3

Can Wordpress Nonces be used to protect against Login CSRF? https://codex.wordpress.org/WordPress_Nonces

I glanced through the code for the function and it seems to only be using the User ID for verification, that means that the attacker and victim will have the same nonce? Is this really correct?

user82444
  • 31
  • 2
  • Why would you want CSRF protection on a login screen in the first place? I know there are security consultants that recommend this, but what's the attack vector here? – Jeroen Aug 08 '15 at 16:15
  • @Jeroen-ITNerdbox http://support.detectify.com/customer/portal/articles/1969819-login-csrf – user82444 Aug 08 '15 at 16:17
  • 1
    Yeah, I disagree with what's written there. There's no solution for human stupidity. – Jeroen Aug 08 '15 at 16:22

2 Answers2

3

Yes, Wordpress nonces can protect against login CSRF.
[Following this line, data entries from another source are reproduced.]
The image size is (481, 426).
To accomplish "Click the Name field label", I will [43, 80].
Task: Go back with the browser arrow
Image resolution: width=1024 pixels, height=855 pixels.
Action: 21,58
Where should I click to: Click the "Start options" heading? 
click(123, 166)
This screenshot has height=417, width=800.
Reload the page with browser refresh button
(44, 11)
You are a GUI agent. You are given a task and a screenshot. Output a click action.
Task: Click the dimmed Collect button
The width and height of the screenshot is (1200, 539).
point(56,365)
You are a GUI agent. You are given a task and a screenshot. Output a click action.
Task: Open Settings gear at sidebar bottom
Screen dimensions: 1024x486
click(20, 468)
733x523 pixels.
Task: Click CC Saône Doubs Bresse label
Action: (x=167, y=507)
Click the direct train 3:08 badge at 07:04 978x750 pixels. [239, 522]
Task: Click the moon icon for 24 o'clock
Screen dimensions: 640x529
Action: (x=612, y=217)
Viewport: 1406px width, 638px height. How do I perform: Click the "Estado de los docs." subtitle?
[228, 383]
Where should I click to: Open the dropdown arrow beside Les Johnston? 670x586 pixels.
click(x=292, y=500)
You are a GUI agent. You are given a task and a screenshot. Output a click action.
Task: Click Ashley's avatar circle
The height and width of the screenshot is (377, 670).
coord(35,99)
Wordpress nonces can be applied to URLs and also forms, like the login form:

To add a nonce to a form, call wp_nonce_field() specifying a string representing the action. By default wp_nonce_field() generates two hidden fields, one whose value is the nonce and one whose value is the current URL (the referrer), and it echoes the result. For example, this call:

wp_nonce_field( 'delete-comment_'.$comment_id );

might echo something like:

<input type="hidden" id="_wpnonce" name="_wpnonce" value="796c7766b1" />
<input type="hidden" name="_wp_http_referer" value="/wp-admin/edit-comments.php" />

Usually, nonces are created attached to a user that is logged in because it makes sense to protect users that are logged in. But login CSRF is special because it can be used to target logged out user by logging them in.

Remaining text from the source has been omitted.